Fix preload instruction isel. Only v7 supports pli, and only v7 with mp extension supports pldw. Add subtarget attribute to denote mp extension support and legalize illegal ones to nothing.

git-svn-id: https://llvm.org/svn/llvm-project/llvm/trunk@118160 91177308-0d34-0410-b5e6-96231b3b80d8
diff --git a/lib/Target/ARM/ARM.td b/lib/Target/ARM/ARM.td
index 0ebdd75..eef152f 100644
--- a/lib/Target/ARM/ARM.td
+++ b/lib/Target/ARM/ARM.td
@@ -64,6 +64,9 @@
 def FeaturePref32BitThumb : SubtargetFeature<"32bit", "Pref32BitThumb", "true",
                                              "Prefer 32-bit Thumb instrs">;
 
+// Multiprocessing extension.
+def FeatureMP : SubtargetFeature<"mp", "HasMPExtension", "true",
+                                 "Supports Multiprocessing extension">;
 
 // ARM architectures.
 def ArchV4T     : SubtargetFeature<"v4t", "ARMArchVersion", "V4T",
diff --git a/lib/Target/ARM/ARMISelLowering.cpp b/lib/Target/ARM/ARMISelLowering.cpp
index b816e66..6bd8503 100644
--- a/lib/Target/ARM/ARMISelLowering.cpp
+++ b/lib/Target/ARM/ARMISelLowering.cpp
@@ -598,10 +598,7 @@
   setOperationAction(ISD::ATOMIC_LOAD_XOR,  MVT::i64, Expand);
   setOperationAction(ISD::ATOMIC_LOAD_NAND, MVT::i64, Expand);
 
-  // ARM v5TE+ and Thumb2 has preload instructions.

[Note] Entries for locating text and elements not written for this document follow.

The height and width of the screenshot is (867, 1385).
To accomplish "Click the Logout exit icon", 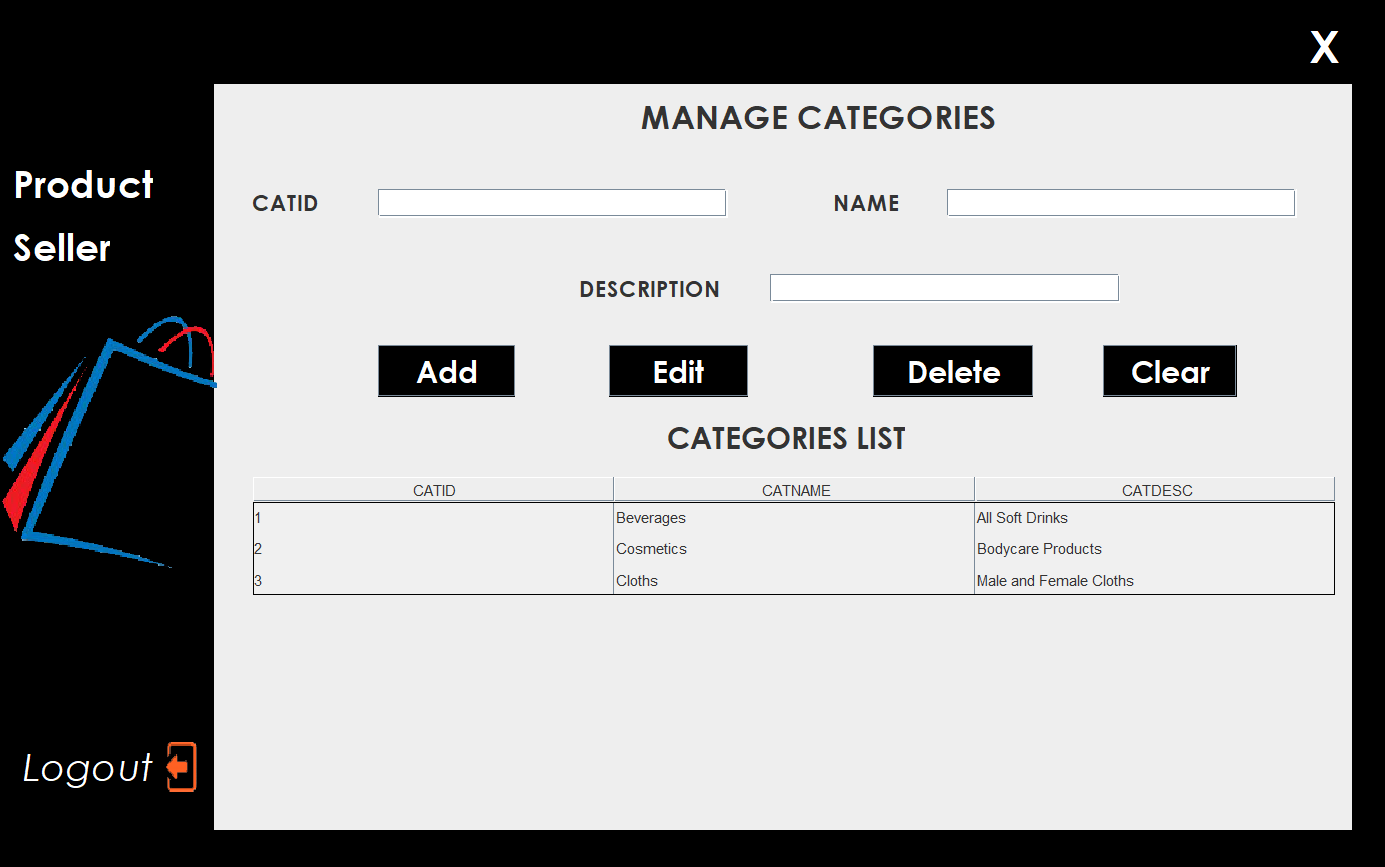I will 180,766.
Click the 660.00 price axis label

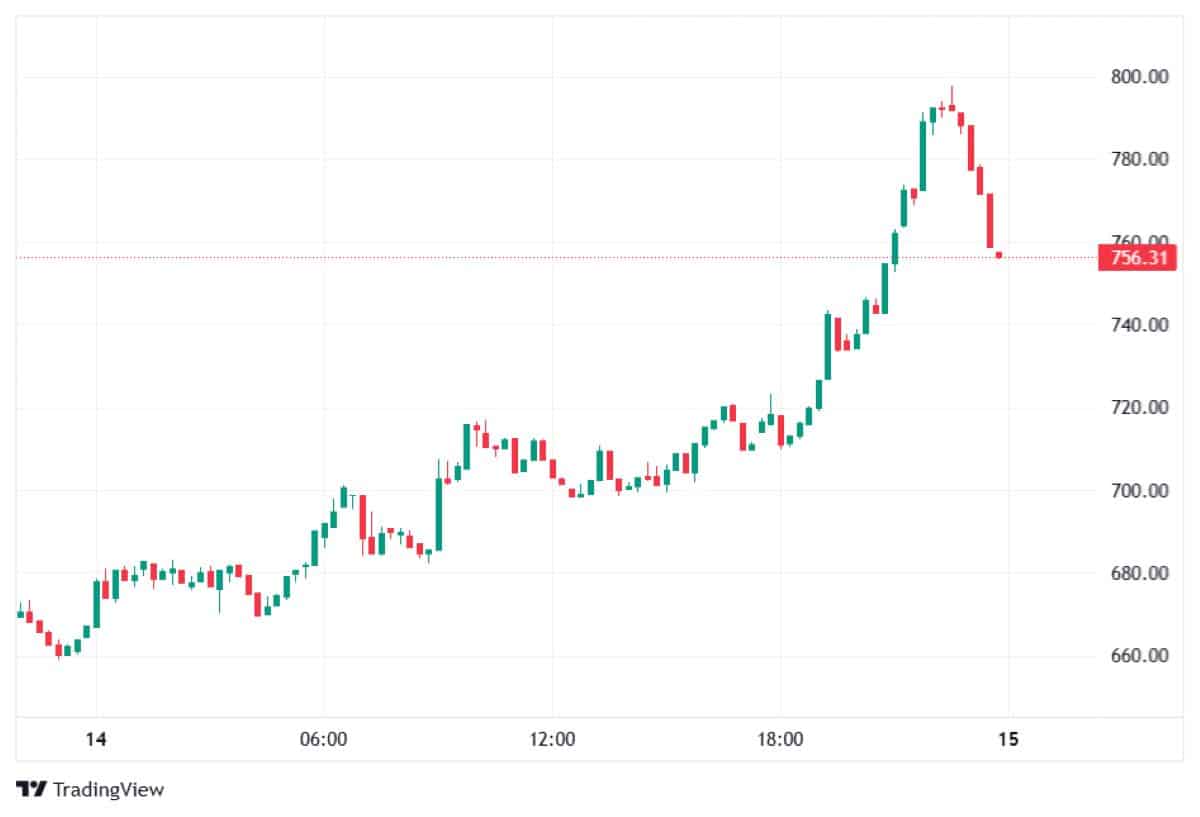(1139, 656)
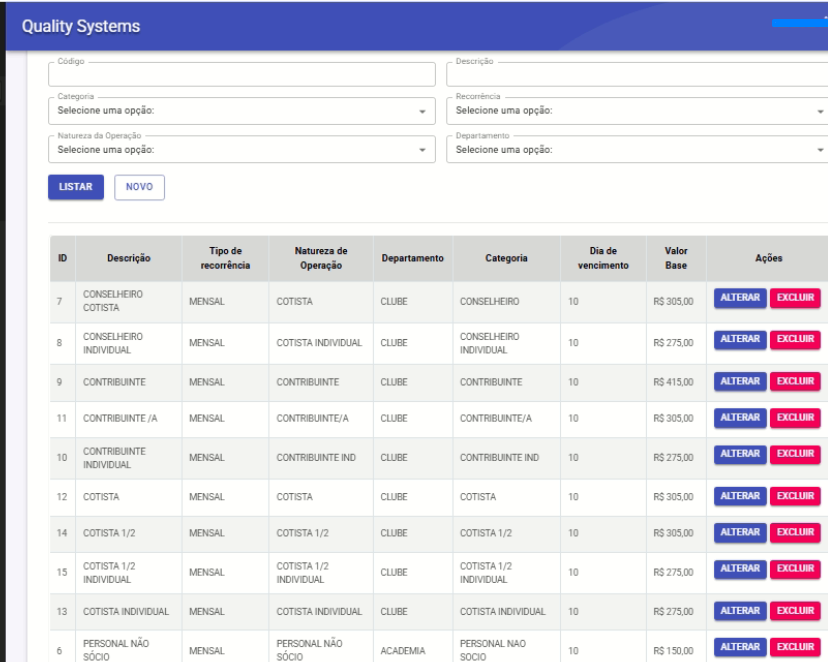The height and width of the screenshot is (662, 828).
Task: Open the Categoria dropdown
Action: click(x=241, y=110)
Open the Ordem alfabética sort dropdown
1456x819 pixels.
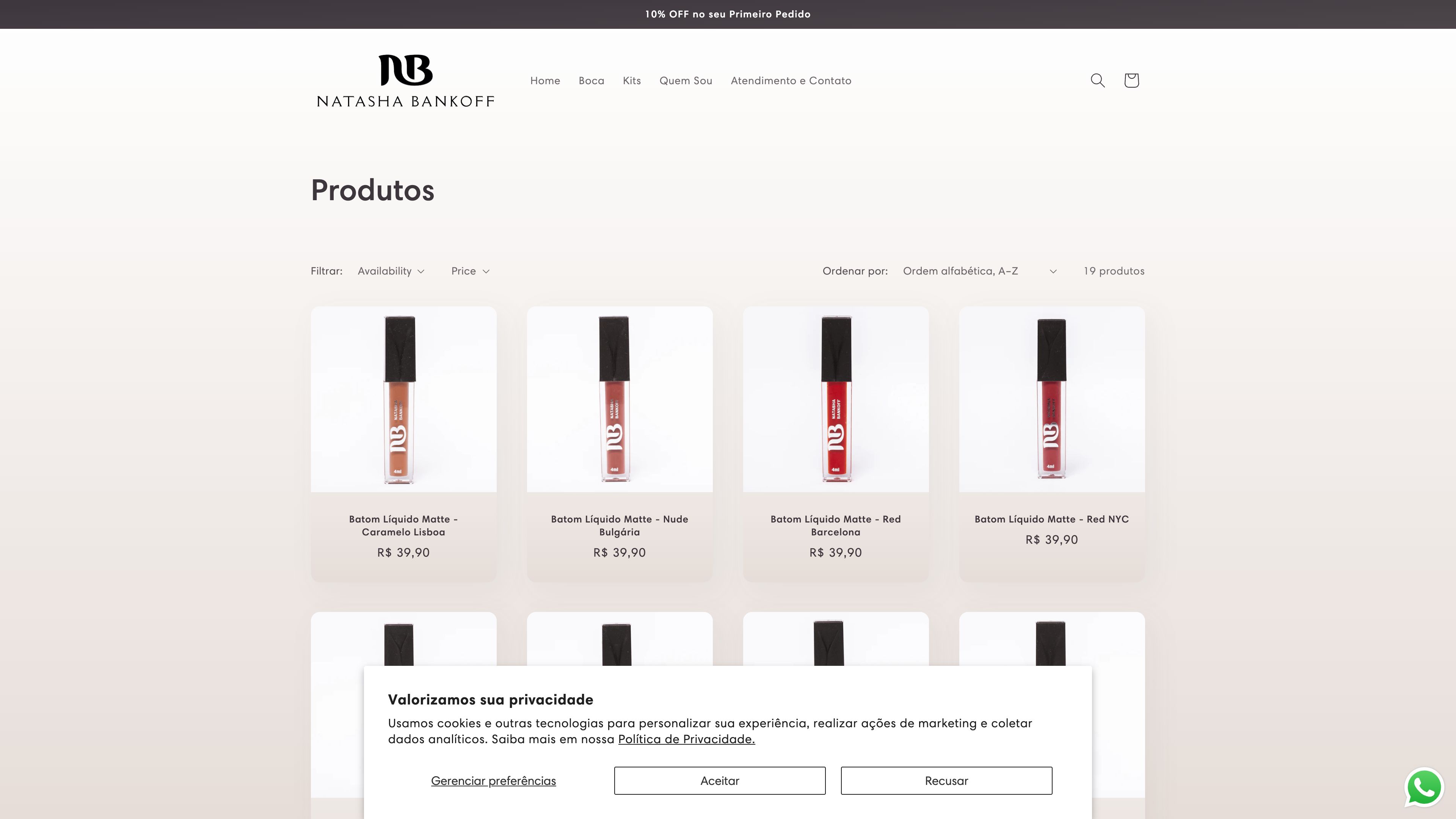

-  if (Subtarget->isThumb2() ||
-      (!Subtarget->isThumb1Only() && Subtarget->hasV5TEOps()))
-    setOperationAction(ISD::PREFETCH,   MVT::Other, Legal);
+    setOperationAction(ISD::PREFETCH,   MVT::Other, Custom);
 
   // Requires SXTB/SXTH, available on v6 and up in both ARM and Thumb modes.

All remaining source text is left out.